Following are the stages of the registration process with ROC:
- Application for Digital Signature Certificate (DSC).
- Application for Director Identification Number (DIN).
- Appointment of Directors: minimum 2 directors (One director of the company must be resident in India).
- Filling of Form for approval of company name.
- ROC payment after approval and application for Certificate of Incorporation.
- Preparation & stamping of MOA and AOA.
- Application for Pan Card and Opening of new Bank account once Corporate Identity Number (CIN) & Certificate of Incorporation is received.
- After subscription of share, capital documents have to be submitted for FDI compliance.
Allotment,Transfer,Conversion and Remittance of Shares
Once the amount is received from the investor. There is a set process for making him a business collaborator. Further process is as follows:
- Issuance of Shares to be done within 60 days from receiving inward remittance.
- Transfer of Capital Instruments: Permission granted to Non-Resident (NR) / Non Resident Indian (NRI) for acquisition of capital instruments in following ways: NRI to NRI, NRI to Resident, Resident to NR, while a person resident outside India can sell capital instruments of an Indian company on a recognized Stock Exchange in India through a registered stock broker as per the set norms.

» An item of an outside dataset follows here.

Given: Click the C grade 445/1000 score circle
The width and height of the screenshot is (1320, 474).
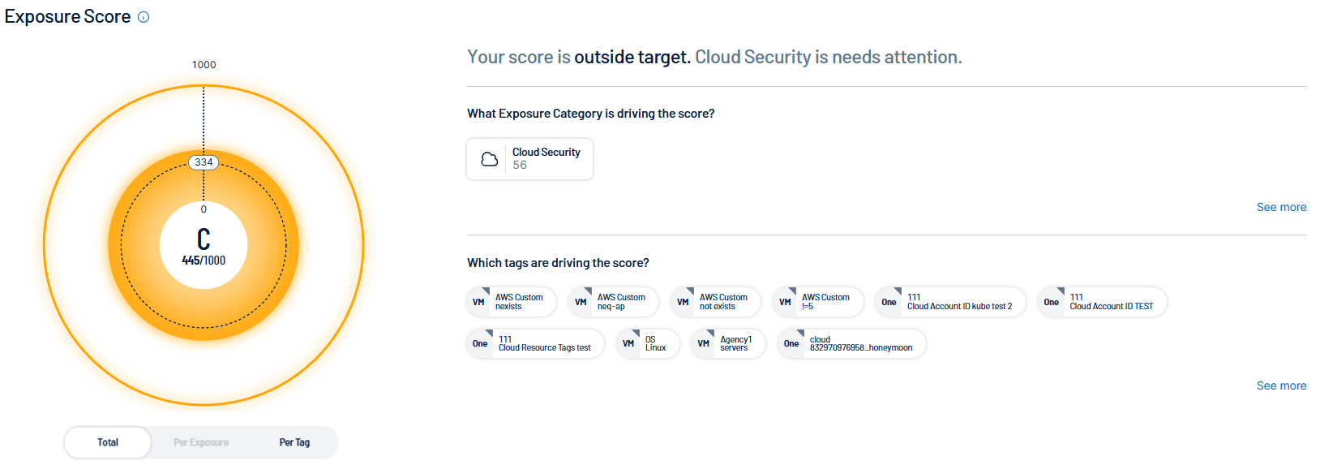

- Conversion into Equity: Indian companies have been granted general permission for conversion of External Commercial Borrowings (ECB) received in convertible foreign currency (excluding those deemed as ECB) into equity shares/fully compulsorily and mandatorily convertible preference shares, subject to conditions under the extant ECB guidelines and FDI policy.
- Repatriation: Repatriation for dividend and Interest on fully, mandatorily & compulsorily convertible debentures is freely repatriable without any restrictions.
- Remittance : Remittance of asset (i.e. sale proceeds of share and securities and their remittance) is governed by the Foreign Exchange Management (Remittance of Assets) Regulations, 2016 under FEMA.
FDI Routes, Industrial Sectors AND Investment Caps
Apart from being a critical driver of economic growth, Foreign direct investment (FDI) is a major source of non-debt financial resource for the economic development of any country. In India there are two routes through which FDI can enter. They are:
- Automatic route, a route without government clearances.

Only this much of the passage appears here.